Comput Biol Med. 2023 Mar;155:106176. doi: 10.1016/j.compbiomed.2022.106176. Epub 2022 Oct 28.
For severe cerebrovascular diseases such as stroke, the prediction of short-term mortality of patients has tremendous medical significance. In this study, we combined machine learning models Random Forest classifier (RF), Adaptive Boosting (AdaBoost), Extremely Randomised Trees (ExtraTree) classifier, XGBoost classifier, TabNet, and DistilBERT to construct a multi-level prediction model that used bioassay data and radiology text reports from haemorrhagic and ischaemic stroke patients to predict six-month mortality. The performances of the prediction models were measured using the area under the receiver operating characteristic curve (AUROC), the area under the precision-recall curve (AUPRC), precision, recall, and F1-score. The prediction models were built with the use of data from 19,616 haemorrhagic stroke patients and 50,178 ischaemic stroke patients. Novel six-month mortality prediction models for these patients were developed, which enhanced the performance of the prediction models by combining laboratory test data, structured data, and textual radiology report data. The achieved performances were as follows: AUROC = 0.89, AUPRC = 0.70, precision = 0.52, recall = 0.78, and F1 score = 0.63 for haemorrhagic patients, and AUROC = 0.88, AUPRC = 0.54, precision = 0.34, recall = 0.80, and F1 score = 0.48 for ischaemic patients. Such models could be used for mortality risk assessment and early identification of high-risk stroke patients. This could contribute to more efficient utilisation of healthcare resources for stroke survivors.

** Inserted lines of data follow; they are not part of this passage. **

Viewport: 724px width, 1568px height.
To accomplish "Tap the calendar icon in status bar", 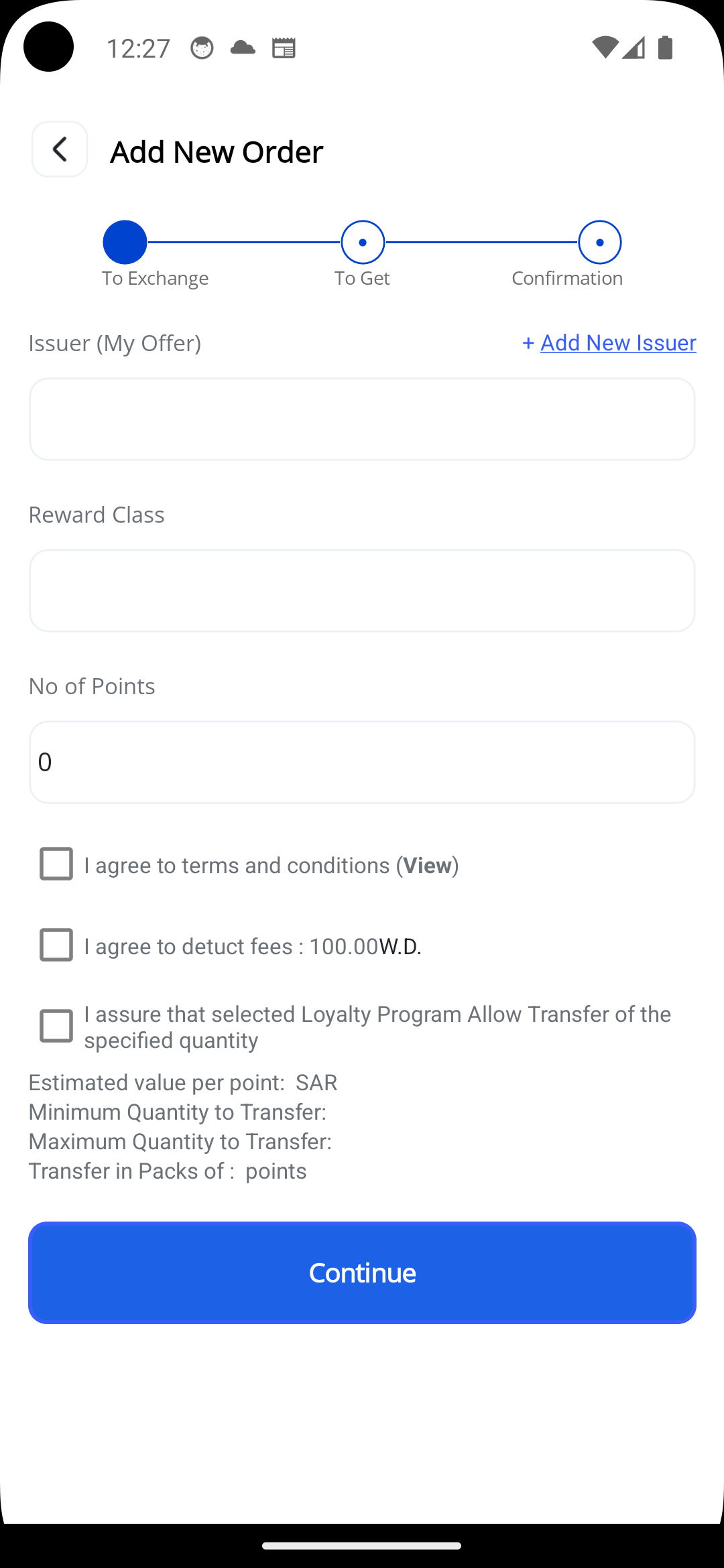I will (x=284, y=48).
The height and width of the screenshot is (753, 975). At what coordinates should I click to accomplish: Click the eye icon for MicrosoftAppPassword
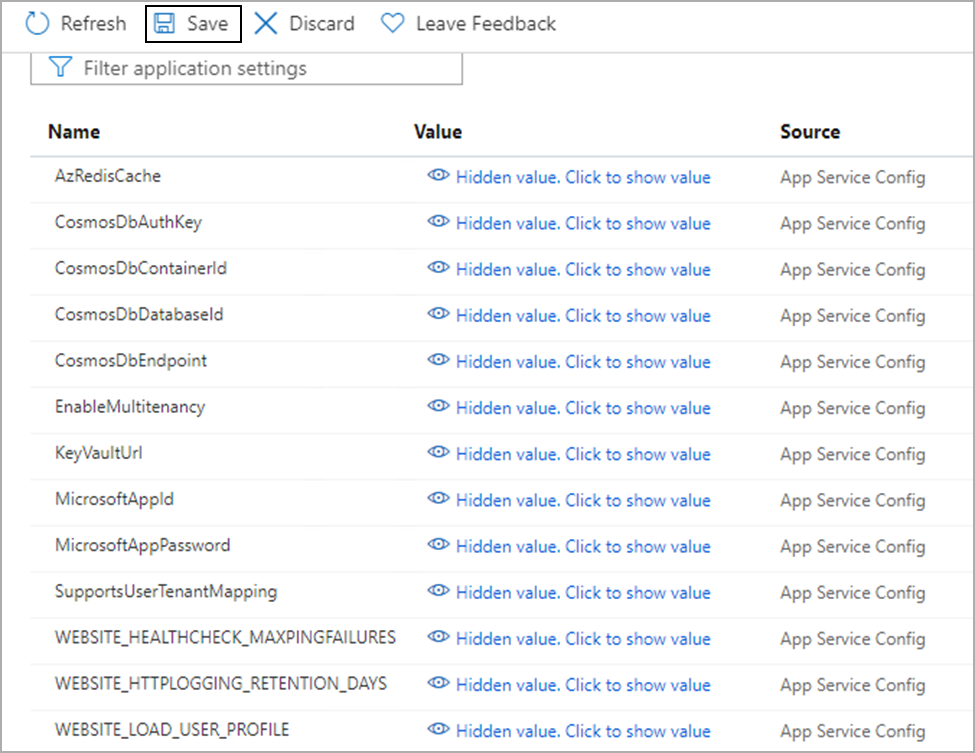click(x=438, y=547)
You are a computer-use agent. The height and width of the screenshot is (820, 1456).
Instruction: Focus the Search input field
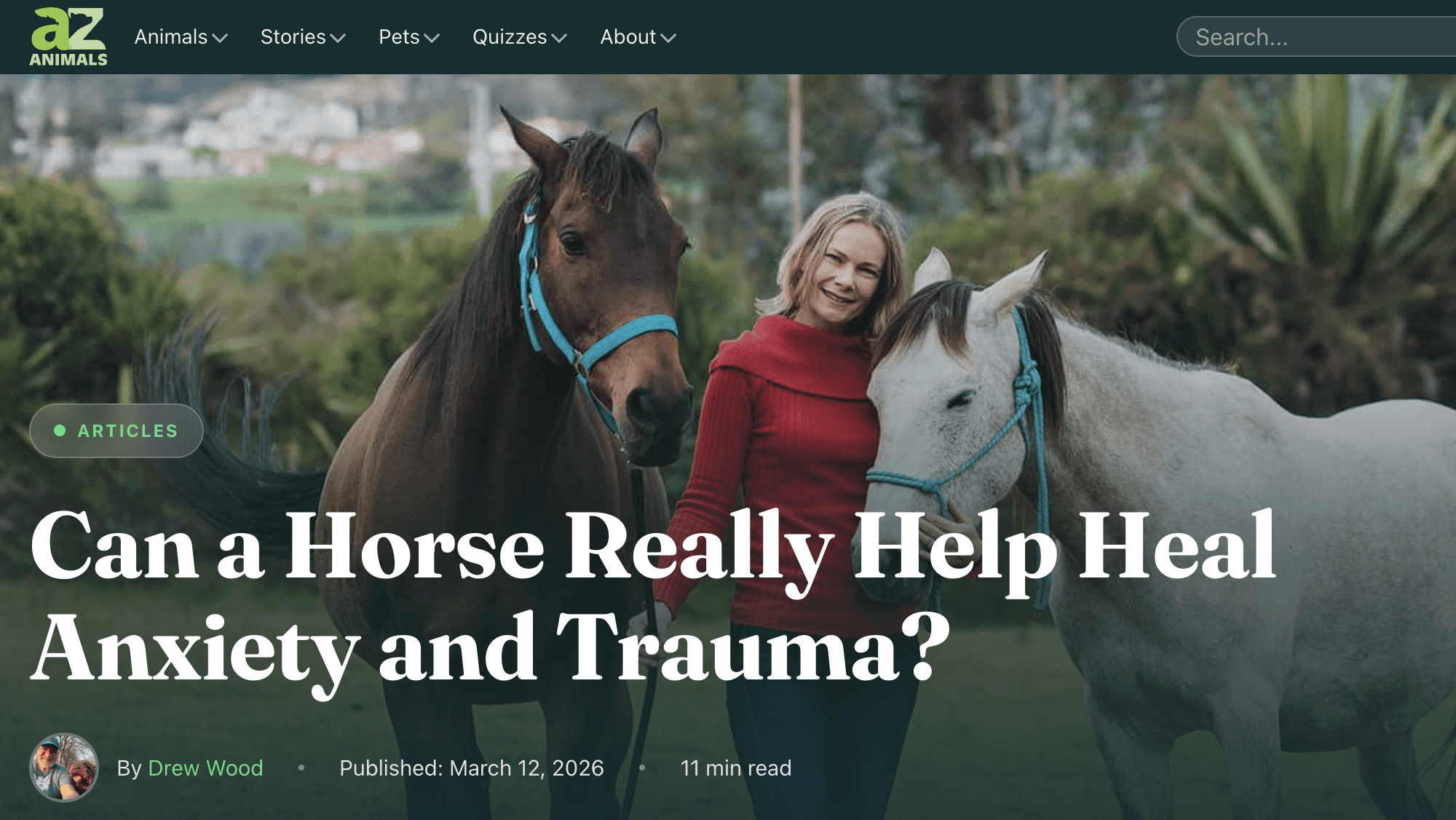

对于中风等严重脑血管疾病,预测患者的短期死亡率具有重大医学意义。在本研究中,我们结合了机器学习模型随机森林分类器(RF)、自适应增强(AdaBoost)、极端随机树(ExtraTree)分类器、XGBoost分类器、TabNet和DistilBERT,构建了一个多层次预测模型,该模型利用出血性和缺血性中风患者的生物检测数据和放射学文本报告来预测六个月死亡率。使用受试者工作特征曲线下面积(AUROC)、精确召回率曲线下面积(AUPRC)、精确率、召回率和F1分数来衡量预测模型的性能。预测模型是利用19616例出血性中风患者和50178例缺血性中风患者的数据构建的。针对这些患者开发了新的六个月死亡率预测模型,该模型通过结合实验室检测数据、结构化数据和放射学文本报告数据提高了预测模型的性能。所取得的性能如下:出血性患者的AUROC = 0.89,AUPRC = 0.70,精确率 = 0.52,召回率 = 0.78,F1分数 = 0.63;缺血性患者的AUROC = 0.88,AUPRC = 0.54,精确率 = 0.34,召回率 = 0.80,F1分数 = 0.48。此类模型可用于死亡率风险评估和早期识别高危中风患者。这有助于更有效地利用中风幸存者的医疗资源。